• _TASK PROMPT_
Would you please copy exactly the line with "You are a GUI" and all lines that follow it in the data below, through the last one?

(Records contained in a dataset)
Segment Open

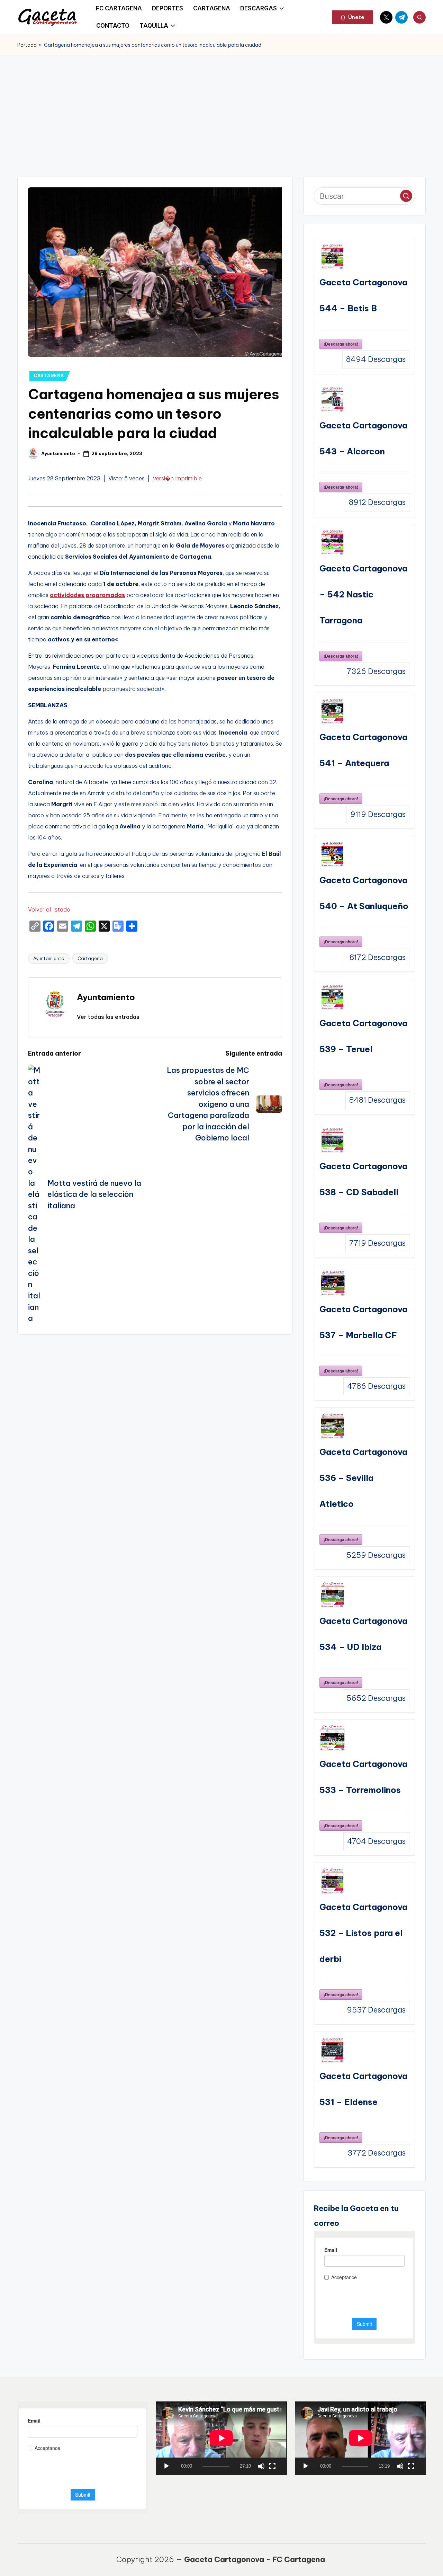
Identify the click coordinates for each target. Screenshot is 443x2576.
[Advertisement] (221, 107)
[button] (352, 17)
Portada (27, 45)
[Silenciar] (261, 2466)
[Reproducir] (166, 2466)
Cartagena (90, 958)
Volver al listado (49, 909)
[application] (221, 2438)
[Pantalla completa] (272, 2466)
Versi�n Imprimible (177, 478)
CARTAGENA (49, 375)
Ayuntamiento (48, 958)
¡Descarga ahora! (341, 344)
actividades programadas (87, 595)
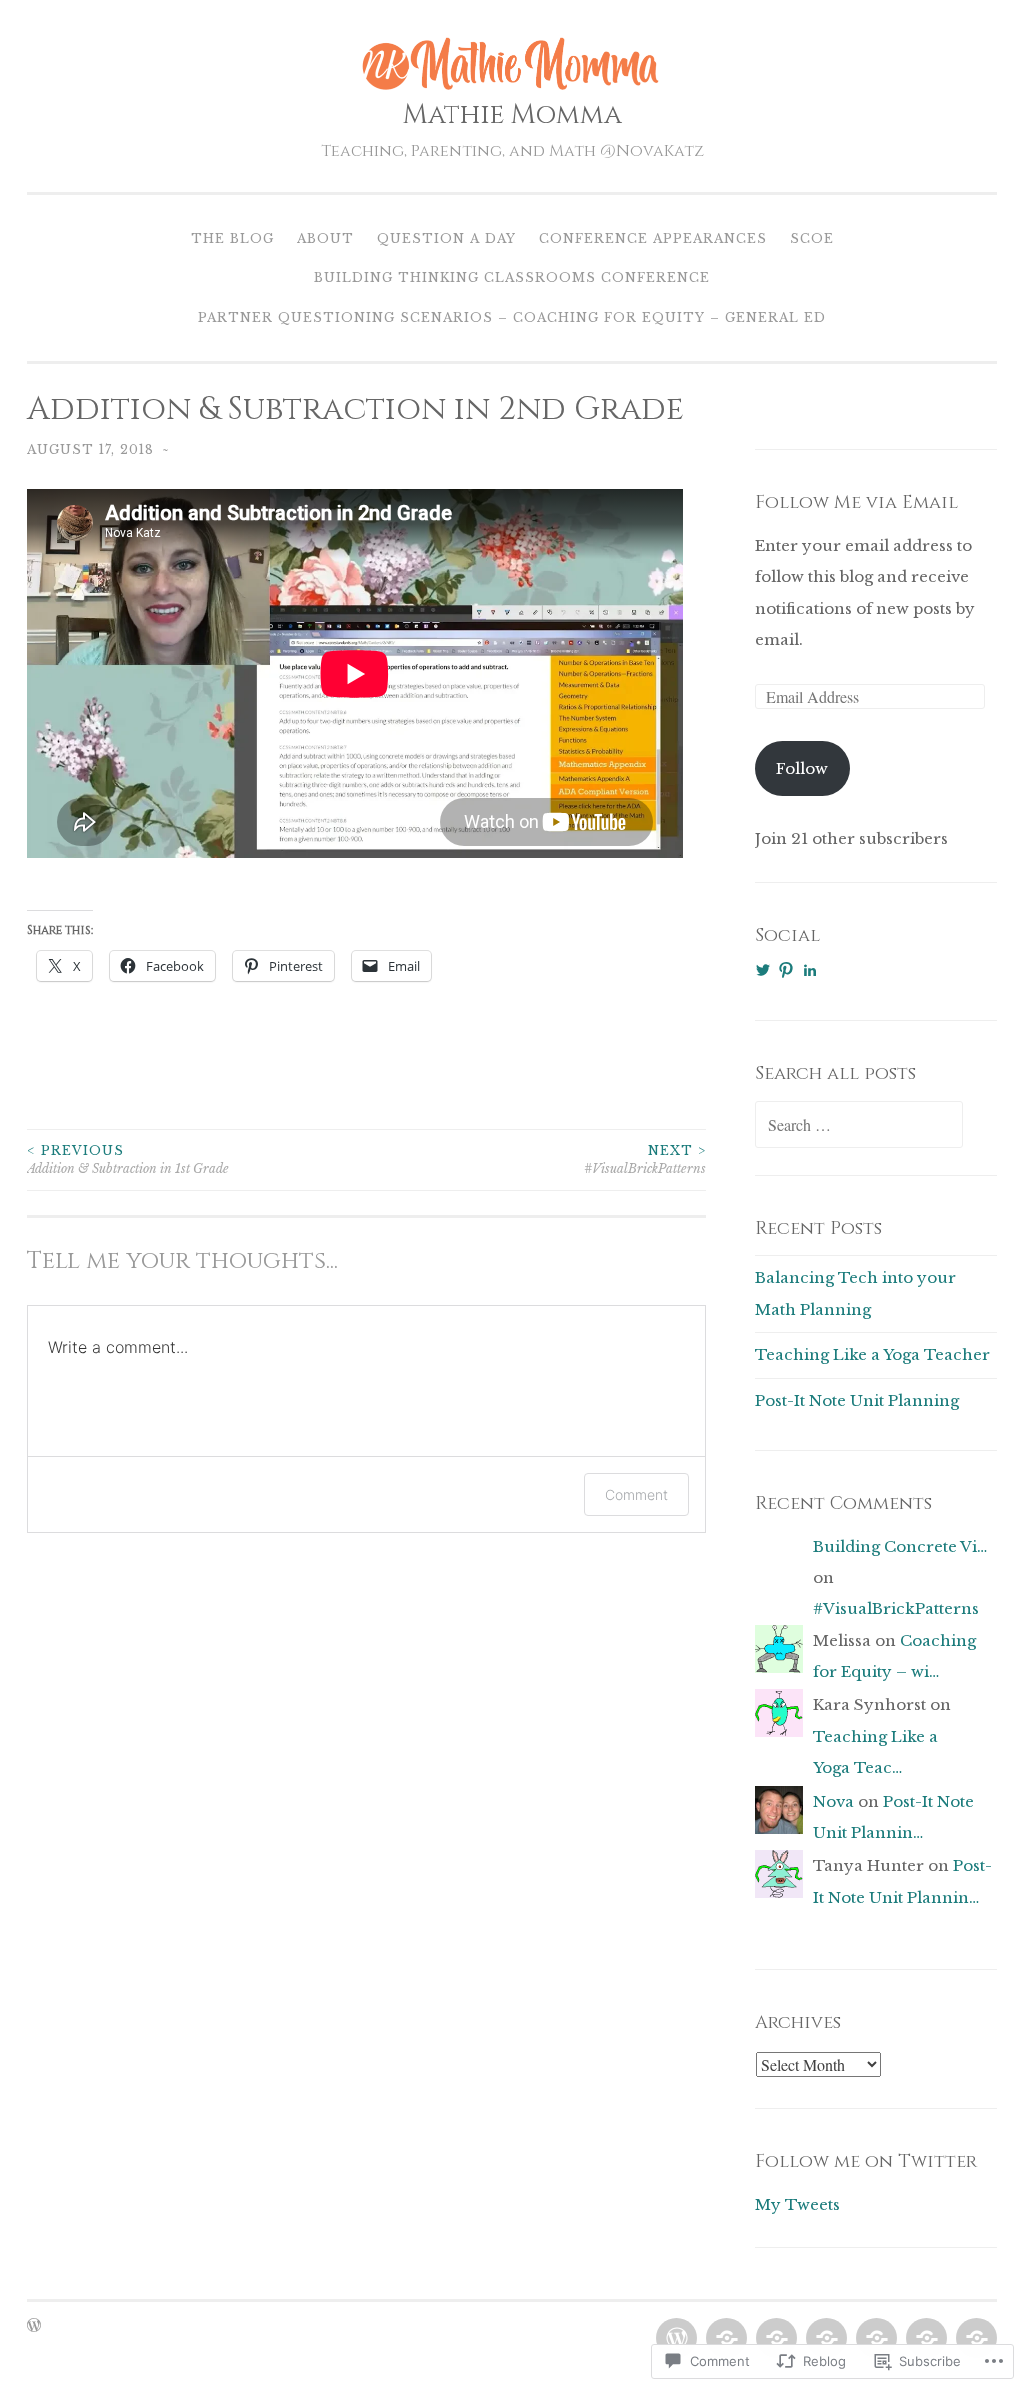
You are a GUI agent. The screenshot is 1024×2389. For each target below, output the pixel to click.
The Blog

Segment Closed

• _SOLUTION FOR THIS TASK_
You are a GUI agent. The screenshot is 1024×2389. For each target below, output the pixel to click.
The Blog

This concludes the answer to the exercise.